Big compound movements recruit the most muscle fibers and place the most stress on the body. You’re not going to get bigger or stronger without them. Want bigger arms? Do dead lifts and squats.
 You have a muscular “system” and a nervous “system” and a endocrine (hormones) “system”. Not a bicep system and a quads system. Compound movements work the whole system.
Make sure these exercises are in your routine. Then add isolation exercises.
1.     Dead lift
2.     Wide grip pull up
3.     Chin up
4.     Rows
5.     Bench press
6.     Dips
7.     Shoulder press

You’re doing the Right Exercises but Doing Them with Poor Technique

Bad technique leads to muscle imbalances, ineffective workouts and, very often, injury.
Good form is paramount. Practice good form first, especially on the compound lifts, and then add weight.  If you move a higher weight by cheating on the movement you’re just fooling yourself and stroking your ego. You will fail. Besides that, you look foolish.

You’ve been doing the same Workout too long

When you find a program that works stick with….until it doesn’t.
Your body adapts very quickly and eventually you will hit a plateau. The body needs new and/or different stimulus to continue to grow stronger. At about 4 weeks (for most people) you’ll start to see some slow down in progress. Usually a few tweeks to your present program will get you over those. See some examples HERE
At around 10-12 weeks most people will need to make major changes to their programming to fight the “Adaptive Response” and spur additional gains.

You’re Not Focused on “Progression

Progression simply means continuously increasing the stress on the body so that the body continuously adapts by getting stronger or bigger or both.
Progression is what makes the whole fitness thing work. Without progression you won’t grow bigger, or stronger, or faster or more athletic. Progression is what tells your body “you have to improve to adapt to this new stimulus”.
Try to progress in some manner every week; more weight, more reps, more time under tension, a different range of motion, a different exercise. If you don’t you’ll quickly stagnate.
It sounds silly but the fact is without progression you will not progress! Is that so hard to understand?

Your Workout is Too Long

If you workout runs more than 60 to 75 minuets you may be exceeding your body's ability to maintain the necessary intensity and/or the body's ability to recover properly.

At 60 minutes or so you testosterone(muscle building hormone) level starts to drop and Cortisol(muscle breakdown) hormone increases. When cortisol  level exceeds testosterone level you start breaking down muscle. In addition, your glycogen  level can drop rapidly causing fatigue, loss of mental focus and a rapid drop in energy. In short, you lose the ability to maintain the intensity needed.

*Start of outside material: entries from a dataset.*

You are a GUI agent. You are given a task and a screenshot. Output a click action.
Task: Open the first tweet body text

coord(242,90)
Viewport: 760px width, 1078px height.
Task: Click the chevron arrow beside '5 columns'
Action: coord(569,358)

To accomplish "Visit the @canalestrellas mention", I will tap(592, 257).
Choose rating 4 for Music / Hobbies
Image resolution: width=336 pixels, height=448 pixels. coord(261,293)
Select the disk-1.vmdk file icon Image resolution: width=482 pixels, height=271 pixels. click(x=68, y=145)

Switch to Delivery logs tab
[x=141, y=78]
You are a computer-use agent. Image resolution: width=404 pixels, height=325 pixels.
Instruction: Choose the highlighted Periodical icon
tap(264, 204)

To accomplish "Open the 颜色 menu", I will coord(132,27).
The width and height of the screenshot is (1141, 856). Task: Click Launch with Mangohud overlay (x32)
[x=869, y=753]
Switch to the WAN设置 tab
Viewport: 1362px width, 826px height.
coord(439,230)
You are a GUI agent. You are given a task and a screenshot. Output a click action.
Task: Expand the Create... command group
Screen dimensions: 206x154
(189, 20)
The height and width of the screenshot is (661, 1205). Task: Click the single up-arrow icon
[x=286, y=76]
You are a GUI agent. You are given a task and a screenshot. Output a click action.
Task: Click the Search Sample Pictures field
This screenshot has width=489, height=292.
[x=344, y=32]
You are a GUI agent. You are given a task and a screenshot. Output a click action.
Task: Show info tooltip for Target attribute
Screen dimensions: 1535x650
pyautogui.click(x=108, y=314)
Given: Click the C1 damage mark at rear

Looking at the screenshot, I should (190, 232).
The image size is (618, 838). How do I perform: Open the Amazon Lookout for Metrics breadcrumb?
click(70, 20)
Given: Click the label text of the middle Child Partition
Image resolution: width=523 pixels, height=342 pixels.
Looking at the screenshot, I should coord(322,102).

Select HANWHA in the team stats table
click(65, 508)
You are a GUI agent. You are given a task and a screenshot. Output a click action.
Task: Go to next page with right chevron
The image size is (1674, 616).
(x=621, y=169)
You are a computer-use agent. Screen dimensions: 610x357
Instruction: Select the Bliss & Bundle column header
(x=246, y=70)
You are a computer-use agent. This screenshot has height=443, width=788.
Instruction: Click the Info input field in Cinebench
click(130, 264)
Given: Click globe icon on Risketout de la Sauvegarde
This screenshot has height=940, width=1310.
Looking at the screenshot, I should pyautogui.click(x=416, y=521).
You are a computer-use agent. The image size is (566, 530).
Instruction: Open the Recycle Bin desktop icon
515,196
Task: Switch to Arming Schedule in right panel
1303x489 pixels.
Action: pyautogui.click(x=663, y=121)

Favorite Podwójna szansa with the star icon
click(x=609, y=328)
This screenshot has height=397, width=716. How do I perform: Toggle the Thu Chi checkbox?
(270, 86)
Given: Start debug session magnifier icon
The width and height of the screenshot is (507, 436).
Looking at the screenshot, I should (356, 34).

Or you are simply wasting too much time between sets and exercises.  You're just going through the motions and accomplishing nothing. To put it in simple terms, “Half-Assery”

Read "More Exercise Is Not Always Better"

Get your nutrition right, then your recovery and you’re 90% closer to growth in size or strength or fat loss. Then the workout.
Miss any of those pieces and it will be slow going.